About this exercise
Exactly reproduce the lines beginning with the line that includes "女性活躍のための働きやすい環境整備支援事業費補助金【公募中 ～9/18迄】 (109, 1212)" and ending with the last line of the data.
▽
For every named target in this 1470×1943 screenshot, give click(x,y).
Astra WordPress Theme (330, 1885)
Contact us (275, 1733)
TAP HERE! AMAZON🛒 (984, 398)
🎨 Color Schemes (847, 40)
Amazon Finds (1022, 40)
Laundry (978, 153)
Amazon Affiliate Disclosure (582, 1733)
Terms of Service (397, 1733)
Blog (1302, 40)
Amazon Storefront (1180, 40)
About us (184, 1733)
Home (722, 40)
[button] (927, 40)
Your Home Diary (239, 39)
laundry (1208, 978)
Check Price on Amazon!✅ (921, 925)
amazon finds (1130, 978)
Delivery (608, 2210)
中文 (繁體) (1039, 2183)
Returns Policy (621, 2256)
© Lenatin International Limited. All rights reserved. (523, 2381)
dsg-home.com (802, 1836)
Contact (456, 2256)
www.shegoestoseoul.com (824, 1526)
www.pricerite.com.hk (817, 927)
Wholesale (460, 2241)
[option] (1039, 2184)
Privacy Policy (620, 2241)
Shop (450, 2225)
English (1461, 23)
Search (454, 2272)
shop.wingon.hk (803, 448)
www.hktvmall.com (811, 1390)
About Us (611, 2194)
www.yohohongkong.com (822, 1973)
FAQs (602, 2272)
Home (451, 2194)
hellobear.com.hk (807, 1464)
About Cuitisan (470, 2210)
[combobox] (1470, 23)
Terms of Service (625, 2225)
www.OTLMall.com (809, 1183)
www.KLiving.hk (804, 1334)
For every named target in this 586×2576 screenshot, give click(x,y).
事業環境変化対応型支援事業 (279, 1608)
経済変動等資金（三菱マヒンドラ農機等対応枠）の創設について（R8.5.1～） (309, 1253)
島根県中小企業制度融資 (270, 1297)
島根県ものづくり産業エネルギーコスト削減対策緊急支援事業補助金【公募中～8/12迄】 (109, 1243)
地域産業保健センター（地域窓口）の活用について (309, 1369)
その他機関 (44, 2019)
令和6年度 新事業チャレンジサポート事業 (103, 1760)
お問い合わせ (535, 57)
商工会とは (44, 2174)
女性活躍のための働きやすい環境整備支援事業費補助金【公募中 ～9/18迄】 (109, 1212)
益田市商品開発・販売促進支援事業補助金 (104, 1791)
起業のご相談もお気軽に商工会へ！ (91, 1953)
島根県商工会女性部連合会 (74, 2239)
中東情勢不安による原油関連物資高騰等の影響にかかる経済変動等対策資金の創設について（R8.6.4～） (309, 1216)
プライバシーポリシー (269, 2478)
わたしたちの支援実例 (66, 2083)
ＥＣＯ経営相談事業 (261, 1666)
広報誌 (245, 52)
△
Answer below
女性活躍のための働きやすい環境整備支援事業費補助金【公募中 ～9/18迄】 (109, 1212)
益田市商品開発・販売促進支援事業補助金 (104, 1791)
起業のご相談もお気軽に商工会へ！ (91, 1953)
島根県商工会女性部連合会 (74, 2239)
中東情勢不安による原油関連物資高騰等の影響にかかる経済変動等対策資金の創設について（R8.6.4～） (309, 1216)
プライバシーポリシー (269, 2478)
わたしたちの支援実例 (66, 2083)
ＥＣＯ経営相談事業 (261, 1666)
広報誌 (245, 52)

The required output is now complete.